Eux, les S.T.O.
de Jean-Pierre Vittori

critiqué par Fanou03, le 6 mars 2014
(* - 49 ans)


La note:  étoiles
un ouvrage éclairant sur les travailleurs forcés
La déportation des travailleurs pour le compte des usines du IIIème Reich est un épisode mal connu de la seconde guerre mondiale, qui, en France, concerna pourtant peu ou prou environ 700 000 personnes. Phénomène douloureux et complexe, il est encore l’objet de nombreux amalgames et de jugements simplificateurs. L’ouvrage de Jean-Pierre Vittori se propose donc d’éclairer, à la lumière de documents d’archive et de nombreux témoignages, les différentes formes de déportation de travail qui ont pu être mises en place et la façon dont les individus concernés l'ont vécu.

Car c’est l’un des premiers enseignements que l’on tire du livre (dont le titre est paradoxalement réducteur) : si le Service du Travail Obligatoire (STO) est la forme de déportation pour le travail la plus connue et la plus systématique, elle fut précédée de plusieurs vagues de déportation, dès la fin de 1940, aux statuts juridiques différents, à l’impact plus ou moins fort, et dans lesquelles le gouvernement de Vichy fut plus ou moins impliqués.

A ce titre le livre montre bien de façon nuancée toute la chaîne de responsabilité qui a conduit à envoyer plusieurs centaines de milliers d’hommes pour travailler en Allemagne. Pressions économiques, familiales, administratives, implications de l’administration française (police et inspection du travail notamment), il n’était pas facile d’échapper, au moins avant fin 1943, à l’étau mis en œuvre par les autorités allemandes et françaises.

La description de la vie des travailleurs en Allemagne, traitée dans la deuxième partie du livre montre que les conditions de vie étaient à l’opposé de celles décrites - et vantées - par la propagande.

L’approche de Vittori se situe à mi-chemin entre une étude historique et le travail de journaliste.
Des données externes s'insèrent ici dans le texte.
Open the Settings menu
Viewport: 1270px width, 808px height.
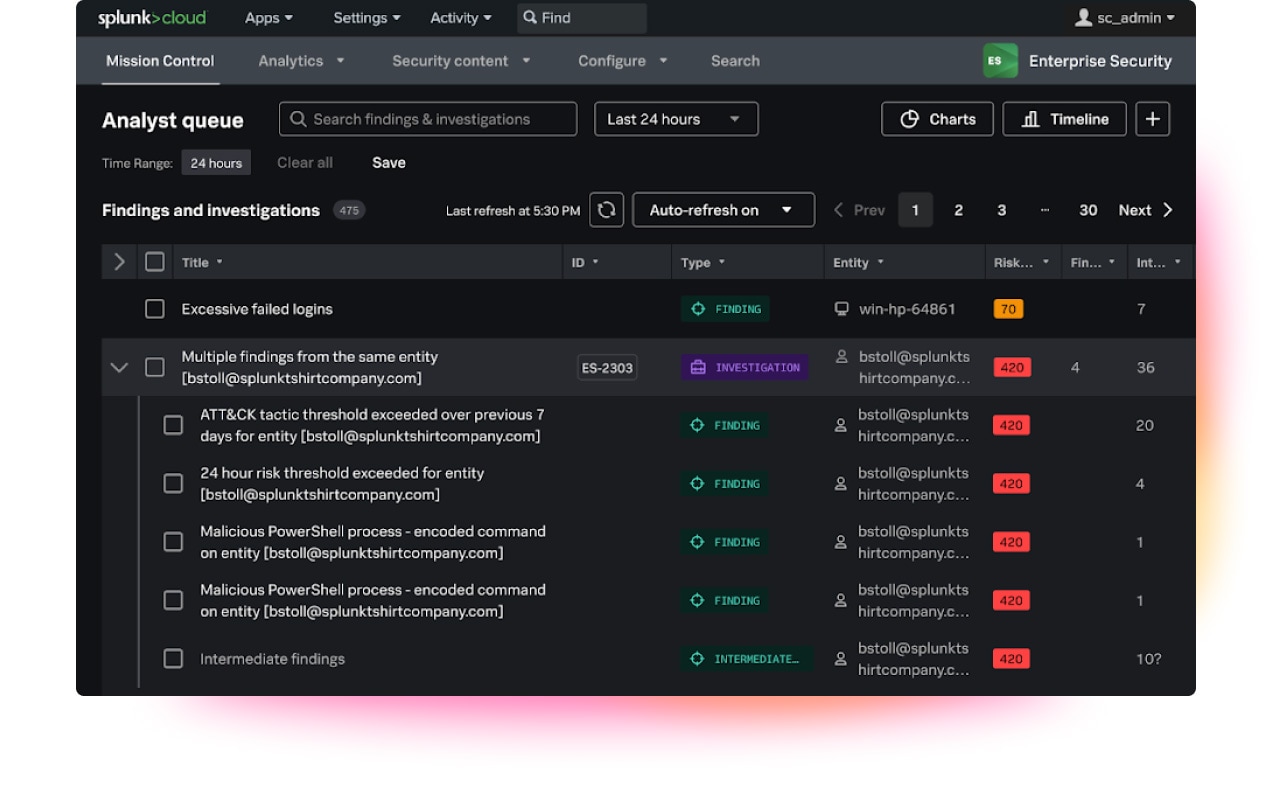click(366, 17)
L'ouvrage s'appuie en effet aussi bien sur des éléments très bien documentés que sur presque sept cents questionnaires (et une centaine d'entretiens directs), que l'auteur a recueilli auprès de travailleurs forcés, travailleurs qui étaient encore pour la plupart encore vivants en 1982 à l'époque de la rédaction du livre.
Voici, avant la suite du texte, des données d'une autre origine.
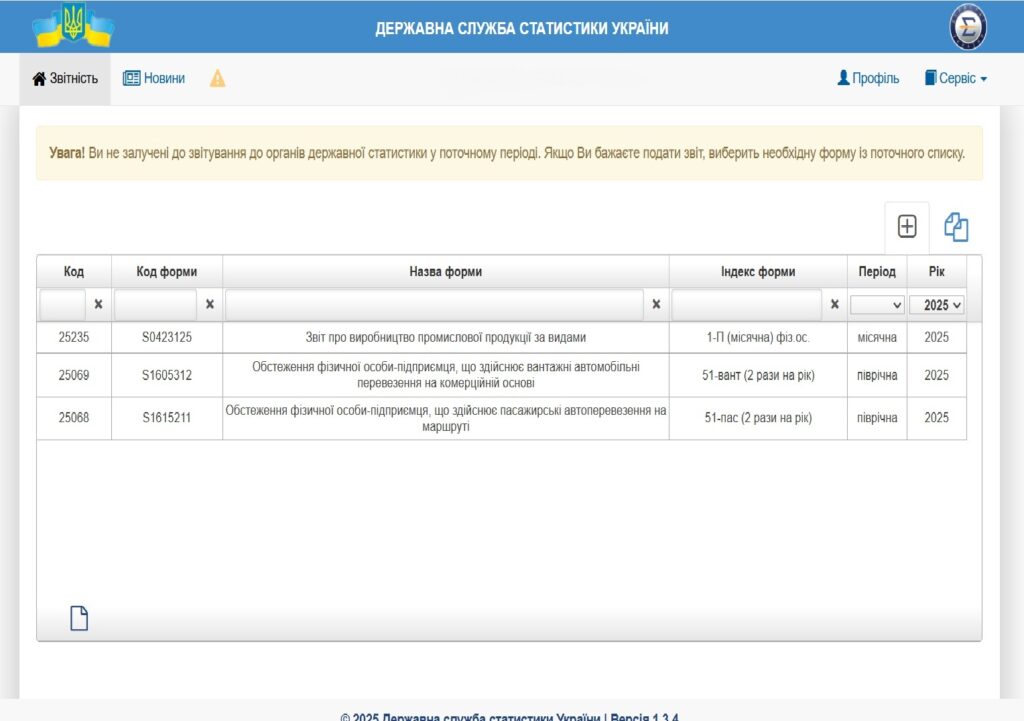
Task: Clear the Назва форми filter
Action: point(656,305)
Certes les conclusions qu'on peut faire à partir des questionnaires et des entretiens sont à manier avec prudence (l'auteur d'ailleurs le reconnaît lui-même), car l'échantillonnage est finalement assez faible au regard des centaines de milliers d'hommes concernés. Ces témoignages donnent cependant une vision particulièrement vivante et sans doute malgré tout assez représentative du vécu des principaux concernés.
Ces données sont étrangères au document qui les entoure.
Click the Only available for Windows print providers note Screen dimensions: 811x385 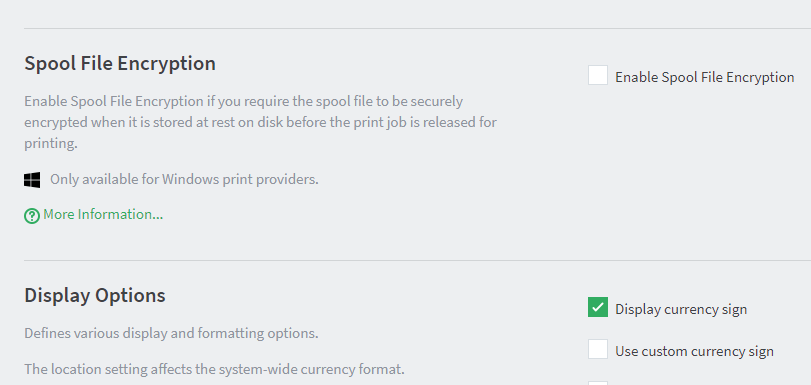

Bien que quelques passages du livre manquent de clarté, l'ouvrage dans son ensemble est bien structuré, riche en notes et en annexes. Vittori offre là une synthèse très humaine et pleine d'humilité sur un sujet difficile. Il se montre prudent dans ses assertions et apporte toutes les nuances possibles à la complexité de cette sombre page de notre histoire.